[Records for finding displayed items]
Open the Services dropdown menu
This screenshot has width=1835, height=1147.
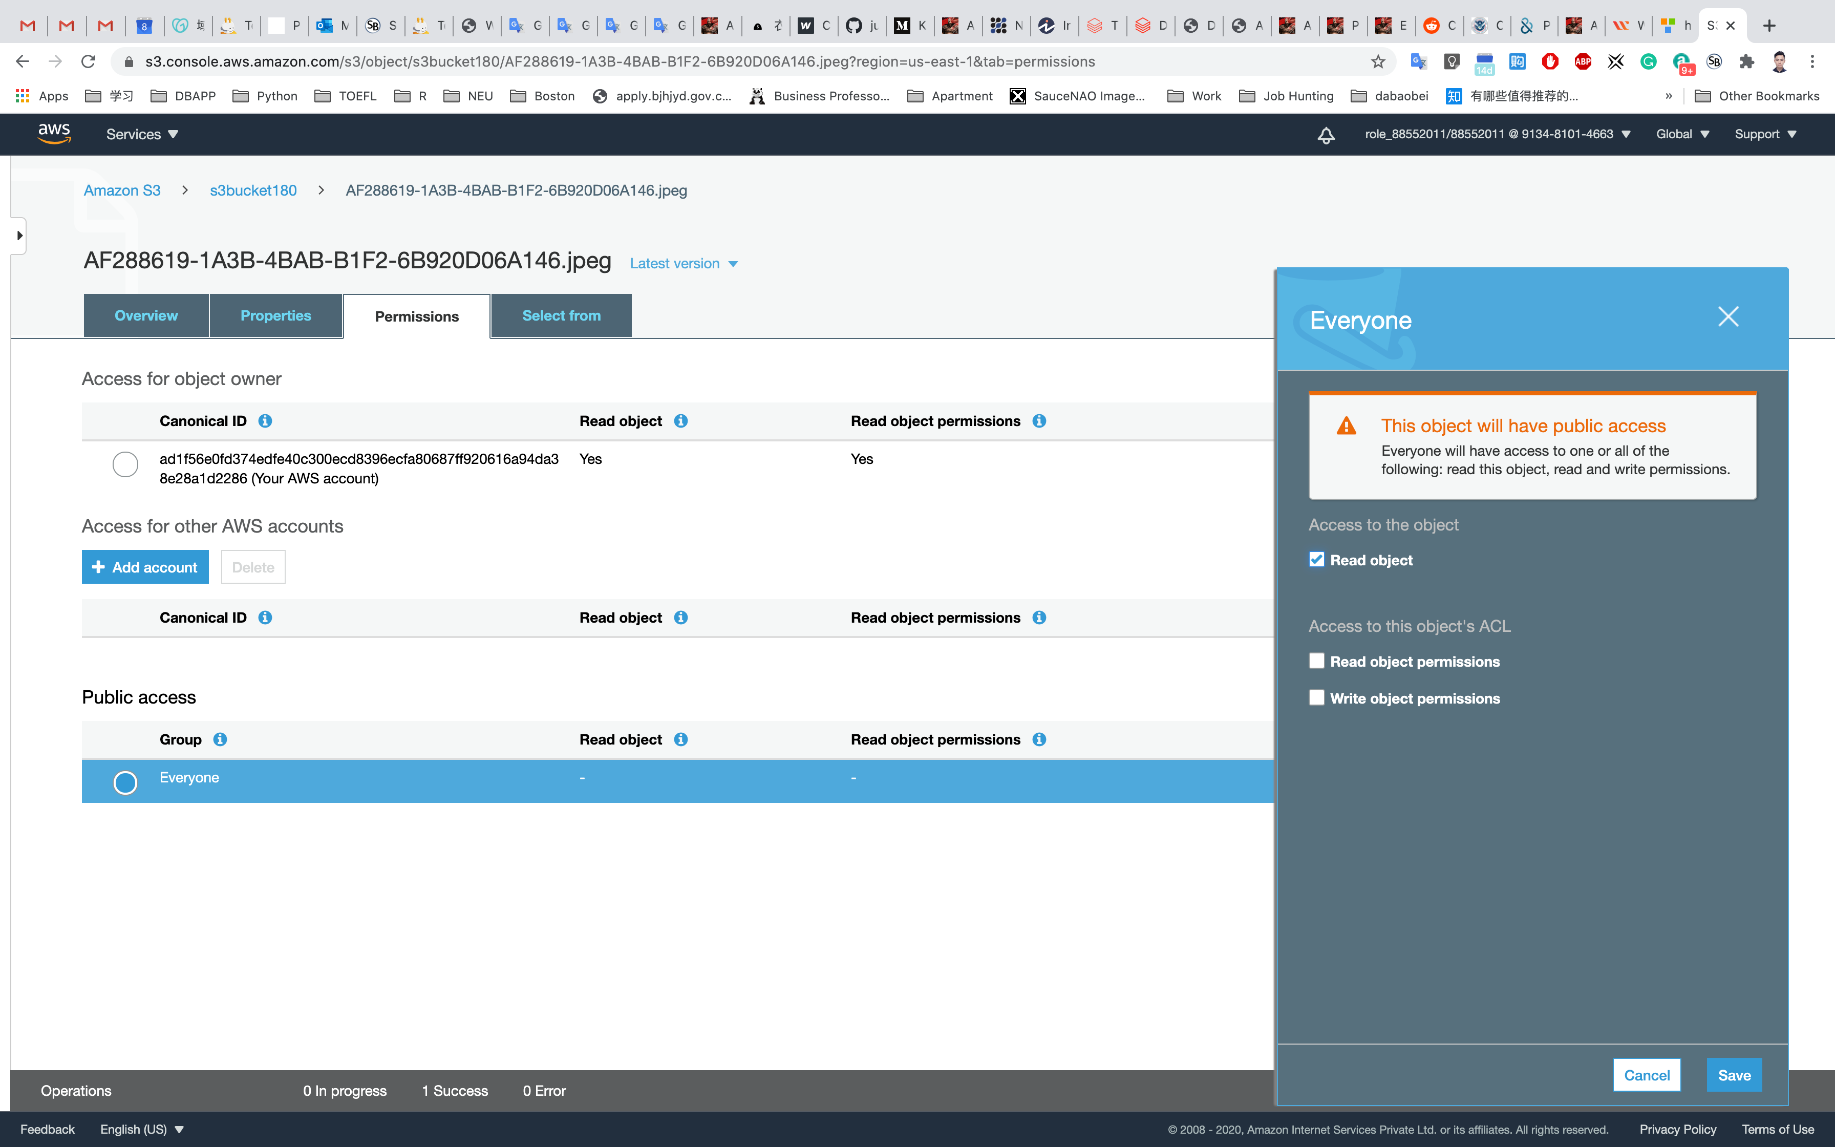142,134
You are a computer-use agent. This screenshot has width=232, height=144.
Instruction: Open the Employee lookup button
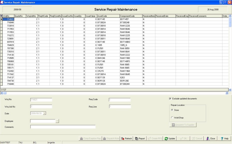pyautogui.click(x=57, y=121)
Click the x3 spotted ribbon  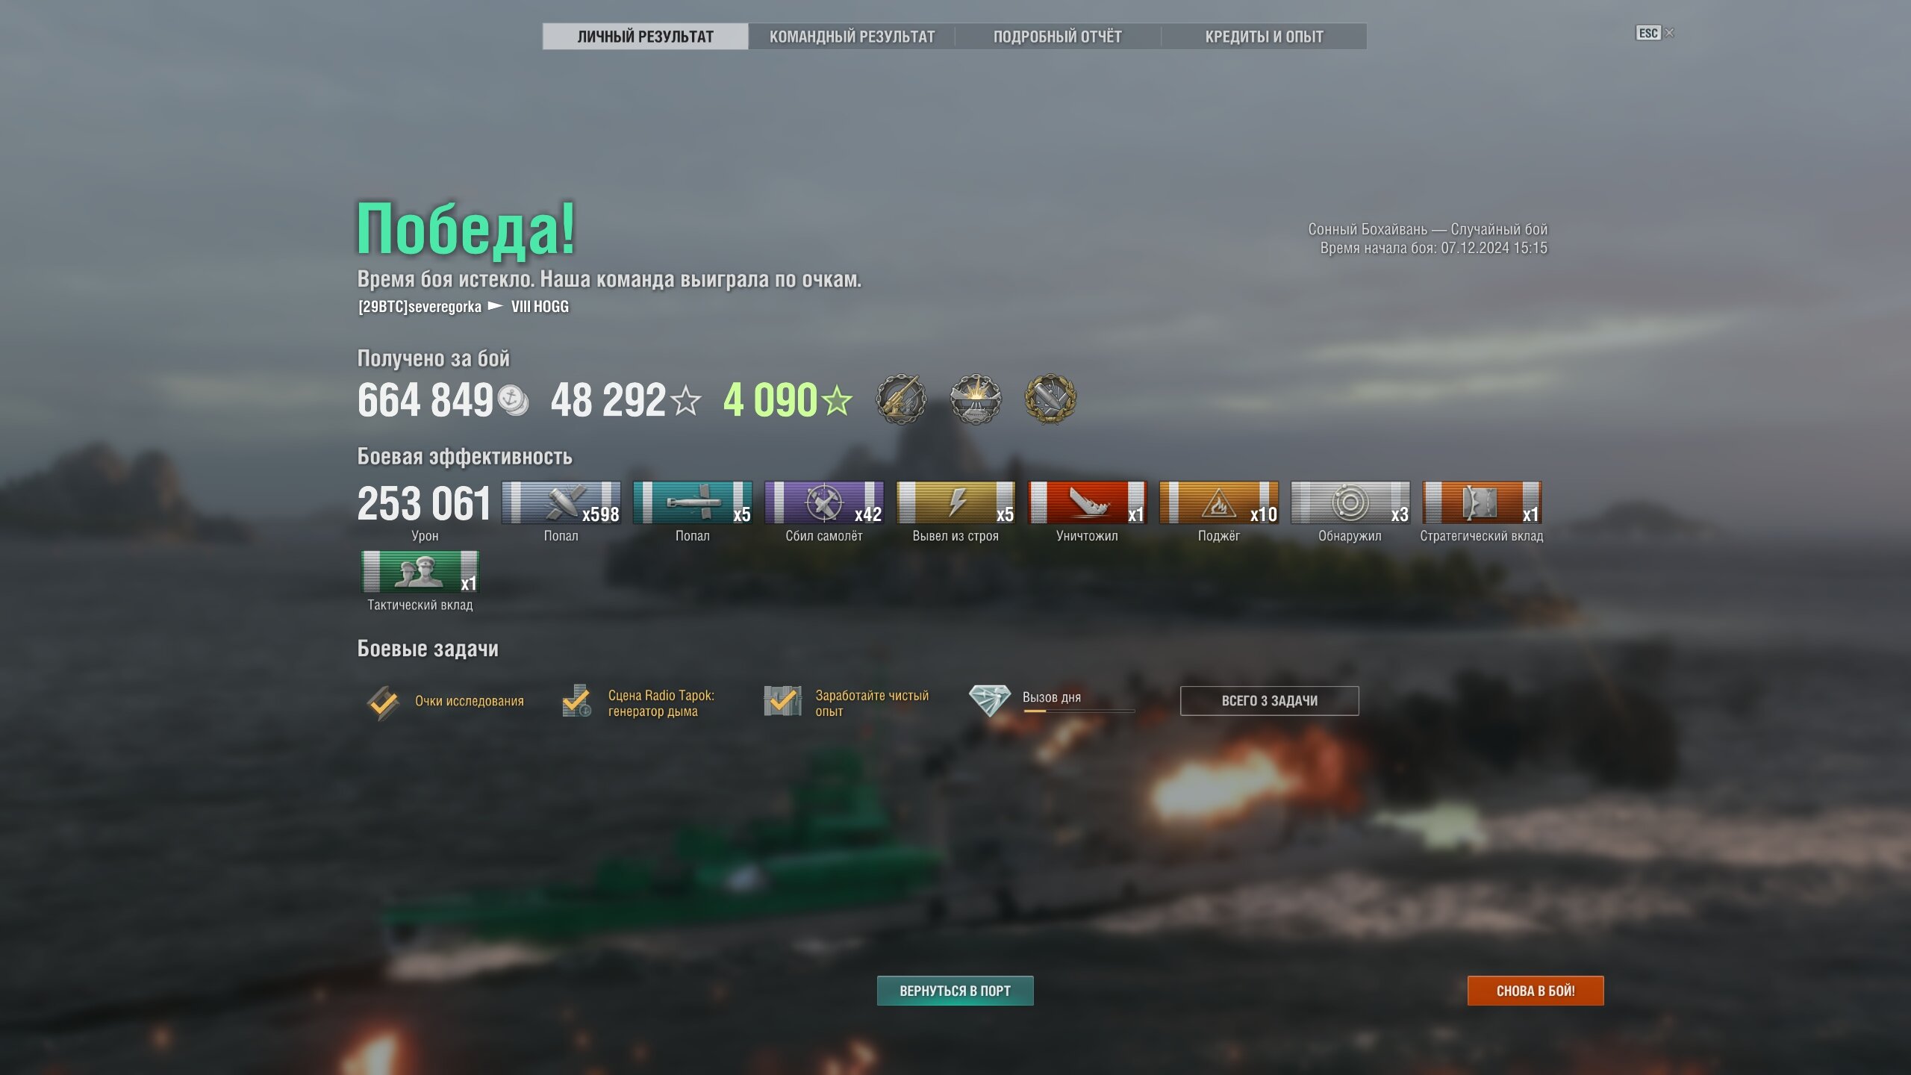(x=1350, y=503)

_SET EXERCISE_:
Starting at the beginning of the material above and ending at the line containing "pyautogui.click(x=57, y=121)" (that line included), write those lines out again with the requests kept as they are. Scale only the coordinates in the answers by 2.2, rounding to whole numbers with halves going up, and leave out the pictures.

_CORRECT RESPONSE_:
Open the Services dropdown menu
This screenshot has width=1835, height=1147.
312,295
You are a computer-use agent. This screenshot has width=232, height=144.
Instruction: Open the Employee lookup button
pyautogui.click(x=125, y=266)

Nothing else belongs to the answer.